Obama shattered all expectations. A virtual unknown a year ago on the national stage, today he is the first black candidate of a major political party running for the highest office in America, the most powerful leadership role in the world, the baddest power in cyber-space and outer space... He's da man!

Add Obama to the Fantastic Four and make it the Fantabulous Five.

Our Cincinnati primary party room erupted into utter pandemonium as the digital check box popped onto the MSNBC screen with Barack's smiling face and full name listed as the "Democratic Nominee." It was true last night, is still true this morning: Barack Obama makes a run for the presidency (catch him if you can, McCain, Mr. Cottage Cheese in Lime Jello Mold)!

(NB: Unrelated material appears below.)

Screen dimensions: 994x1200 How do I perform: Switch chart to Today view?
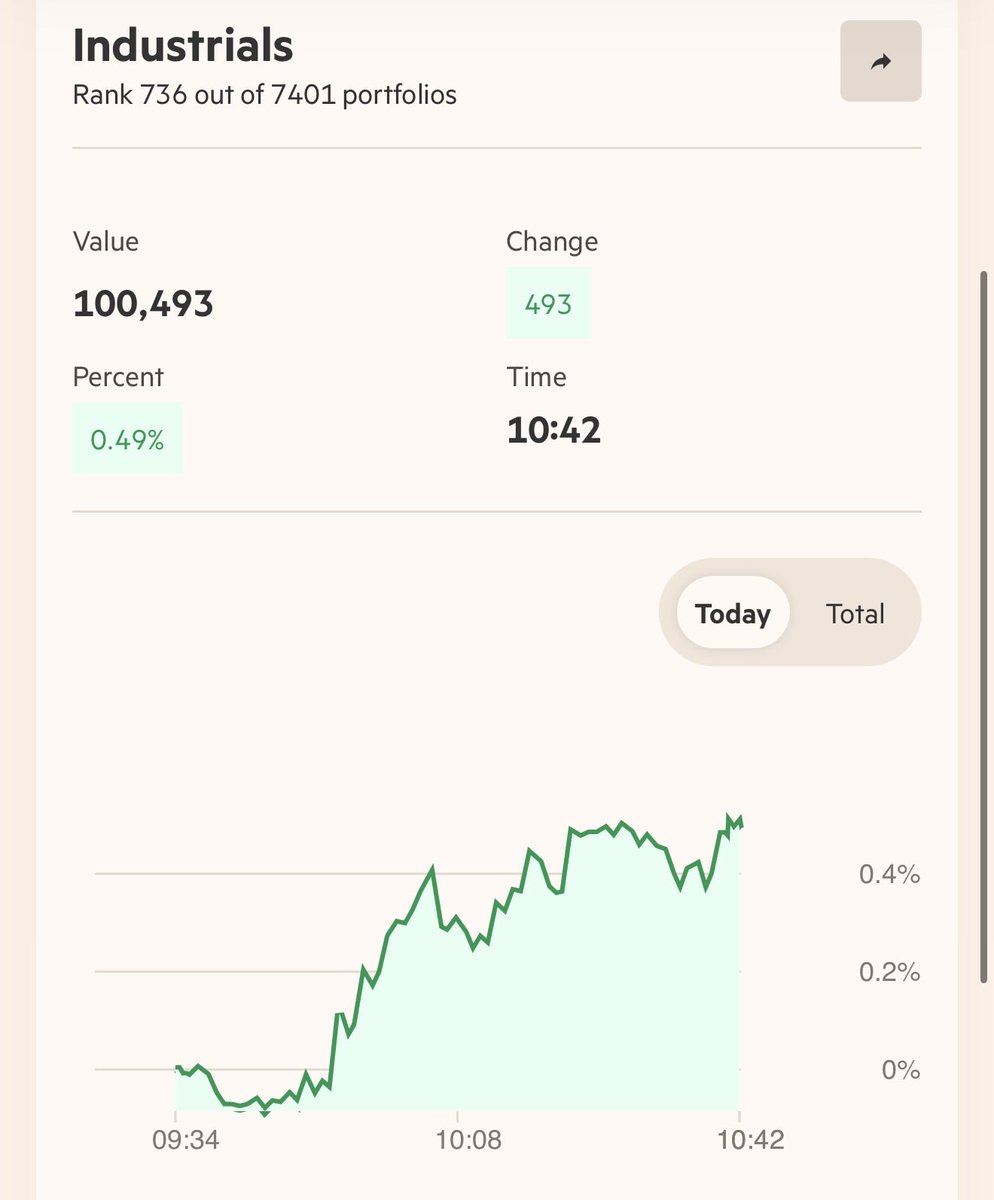[733, 613]
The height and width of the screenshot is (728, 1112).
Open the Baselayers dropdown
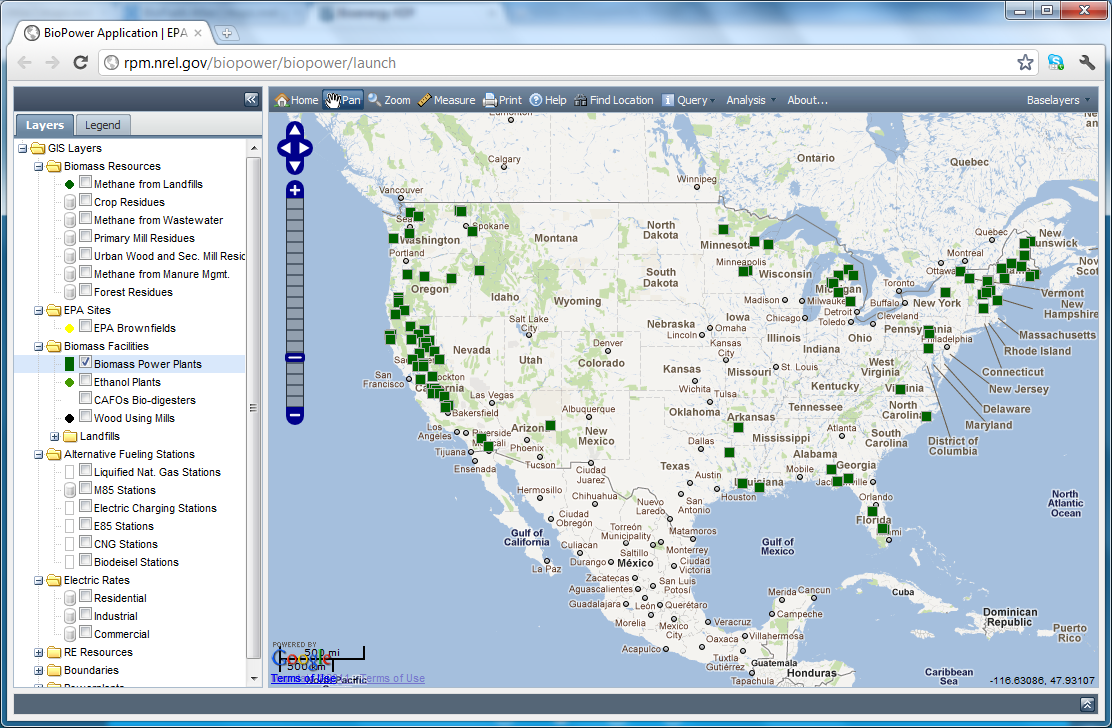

Obama didn't limp across the finish line either. His stadium appearance last night in St. Paul (the future site of the RNC) drew crowds of 17,000 inside and turned away 15,000 outside (numbers may be off - I took these from memory of last night's pundits commenting away over the rousing laughter, cheers, clinking drinks and general dizzy enthusiasm that filled our primary party downtown).

Just had to comment on Michelle for a moment too. That little kiss on the cheek, followed by the thumb's up and knuckles to her husband will symbolize for me, for a long time, that we are in a new era. They are a team, they are NOW.

In any event, what set Obama's speech apart from McCain's curmudgeon-y, stale, deflated balloon approach to our future in America and from Hillary's bizarrely out of time, tempo and context march through each corner of America where she was hugged and whispered to by downtrodden blue collar, non-elites (gosh, her litany of unhappy Americans gets depressing) as they poured out their health care and jobless woes to her, the "Messiah in a pants suit," was the fact that Obama made his speech about us - Americans who want to take the control over the future back from the paternalism and condescension of politicians who have their political legacies more in mind than anything resembling democratic participatory government.

When Obama said that we voted this time in record numbers because we believed we could make a difference through our actions, through participating, through demonstrating that we are meant to be a part of America's future (not just asking someone else to fix it for us), he was right. He is the only candidate who gets it. His speech was not about how great he is, how well he meets people's needs (like Hillary's). It was about recognizing the hunger Americans have to get back into the ring, to rise above apathy and matter again. Yes Obama embodies that vision, but it was that vision that set him apart from the other candidates. I don't want someone to "fight for me," I want the opportunity to act, to participate, to be a part of the solution.

In any event, if Obama's campaign is anything to go by, that is exactly how he wants to govern. Whether he'll get his chance, well that's up to us.

Yes we can!

Fired up!

Tuesday, June 03, 2008

Obama will clinch tonight!

I'll be at the primary party with Jon downtown (Sully's on 7th and Race for those who are local and want to join the celebration). It's almost hard to take in - Obama has defeated a Clinton in a primary race when he began as a virtual unknown. He's overcome his youth, his "supposed" inexperience, his ties to a controversial pastor and church, and the unrelenting parsing of his speeches and comments. Through it all, the momentum he built early on combined with the astounding organization of his local teams which created one of the most mobilized ground forces of volunteers and donors in the history of American politics has led to this moment: our first black presidential nominee for a major political party.

Celebrate tonight. Get to work tomorrow. (I'm now one of several "Faith Community Outreach Captains" which basically means I'll sit in the narthex of my church each week registering unregistered voters. Glam job! Be jealous.)